San Ireneo dice: «El hombre perfecto está compuesto de tres elementos: cuerpo, alma y Espíritu Santo. El único que salva e informa es el Espíritu Santo» (Adversus hæreses V, 9,1-2; +Rivera 47).
-El amor a la Iglesia crece en nosotros cuando comprendemos que la gracia suprema de la inhabitación se nos da por ella y en ella. En efecto, la Presencia divina no se nos da como algo privado, sino como algo que es estrictamente personal y al mismo tiempo comunitario y eclesial.
-Comprendemos también la necesidad de la abnegación del hombre viejo y carnal en nosotros, si nos damos cuenta de que estamos llamados a pensar, querer, sentir, hablar y obrar desde la Trinidad divina que habita en nosotros, y no desde la precariedad miserable de nuestro yo carnal.

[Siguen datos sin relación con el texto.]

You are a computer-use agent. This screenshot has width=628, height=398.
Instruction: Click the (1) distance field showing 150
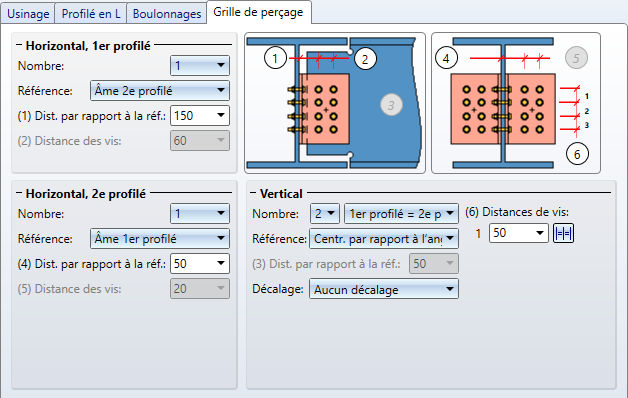200,116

-Nunca nos falta la alegría si somos conscientes de la presencia de Dios en nosotros. Nos alegramos, nos alegramos siempre en el Señor (Flp 4,4).
-En fin, la conciencia del misterio de la inhabitación acrecienta en el cristiano la interioridad personal, librándole de un exteriorismo consumista, trivial y alienante. Nos hace experimentar la verdad de aquella palabra de Cristo: «el reino de Dios está dentro de vosotros» (Lc 17,21). Nos hace obedientes a la exhortación de San Juan de la Cruz: «Atención a lo interior» (Letrilla 2). No quiere este santo que el hombre se vacíe de sí mismo, proyectándose siempre hacia fuera. Eso es justamente lo que nos aliena de Dios.

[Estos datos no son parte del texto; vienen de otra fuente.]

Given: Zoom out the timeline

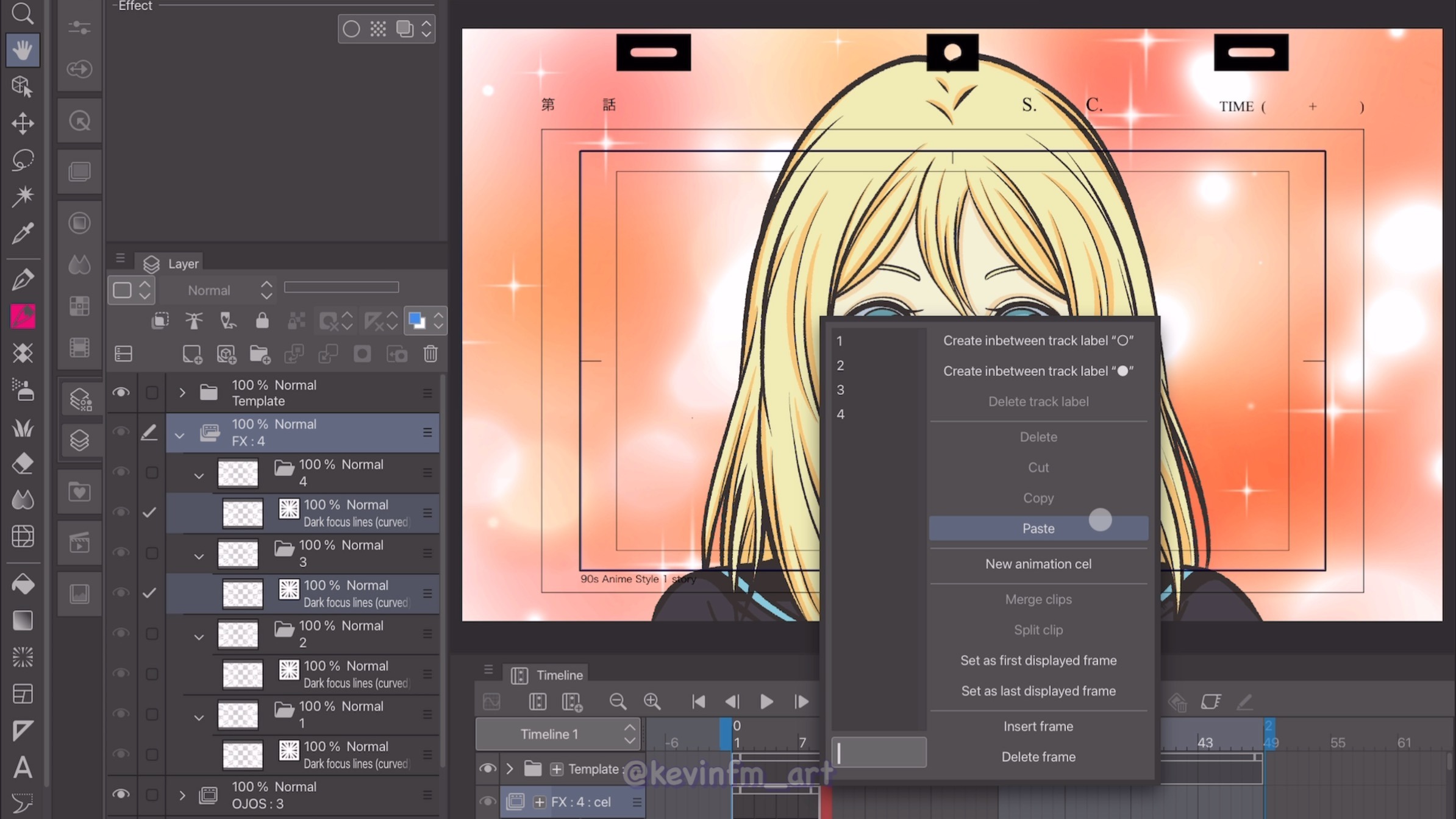Looking at the screenshot, I should (618, 701).
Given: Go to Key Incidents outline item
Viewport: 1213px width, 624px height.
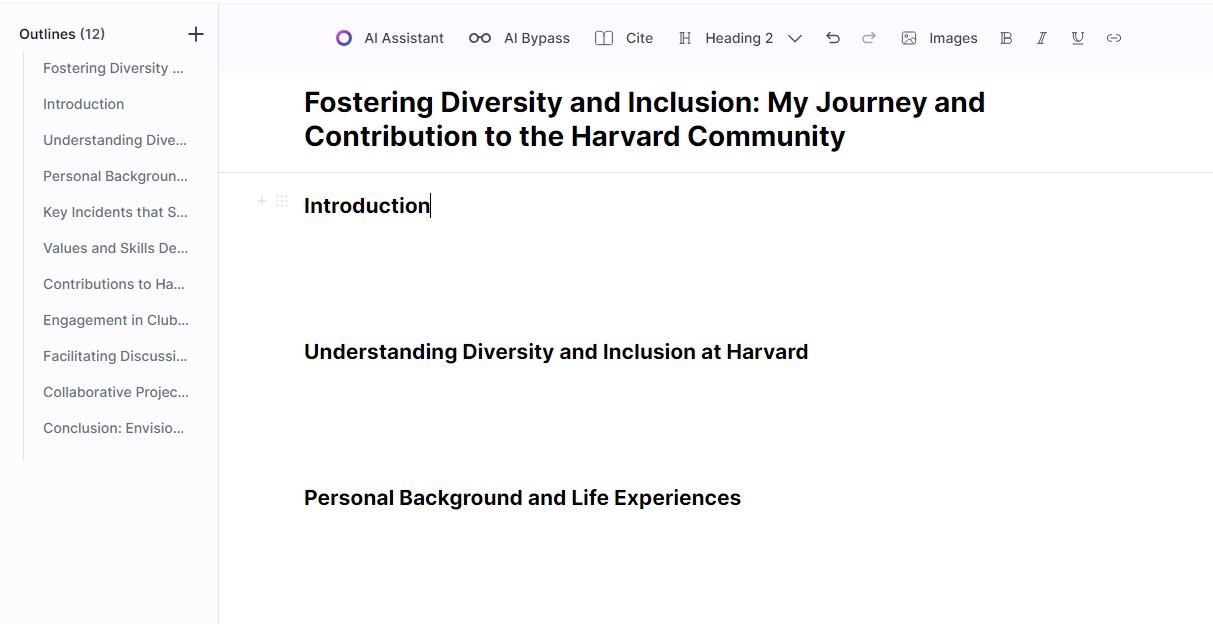Looking at the screenshot, I should 116,212.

«Todavía dices: «Y si está en mí el que ama mi alma ¿cómo no le hallo ni le siento?» La causa es porque está escondido y tú no te escondes también para hallarle y sentirle; porque el que ha de hallar una cosa escondida, ha de entrar tan a lo escondido y hasta lo escondido donde ella está, y cuando la halla, él también está escondido como ella. Tu Esposo amado es «el tesoro escondido en el campo» de tu alma» (Cántico 1,9).
Para el místico Doctor la «disipación» crónica de los cristianos es un espanto, una tragedia, es algo indeciblemente lamentable. «Oh, almas creadas para estas grandezas y para ellas llamadas ¿qué hacéis, en qué os entretenéis? vuestras pretensiones son bajezas y vuestras posesiones miserias. ¡Oh miserable ceguera de los ojos de vuestra alma, pues para tanta luz estáis ciegos y para tan grandes voces sordos, no viendo que, en tanto que buscáis grandezas y glorias, os quedáis miserables y bajos, de tantos bienes hechos ignorantes e indignos!» (39,7).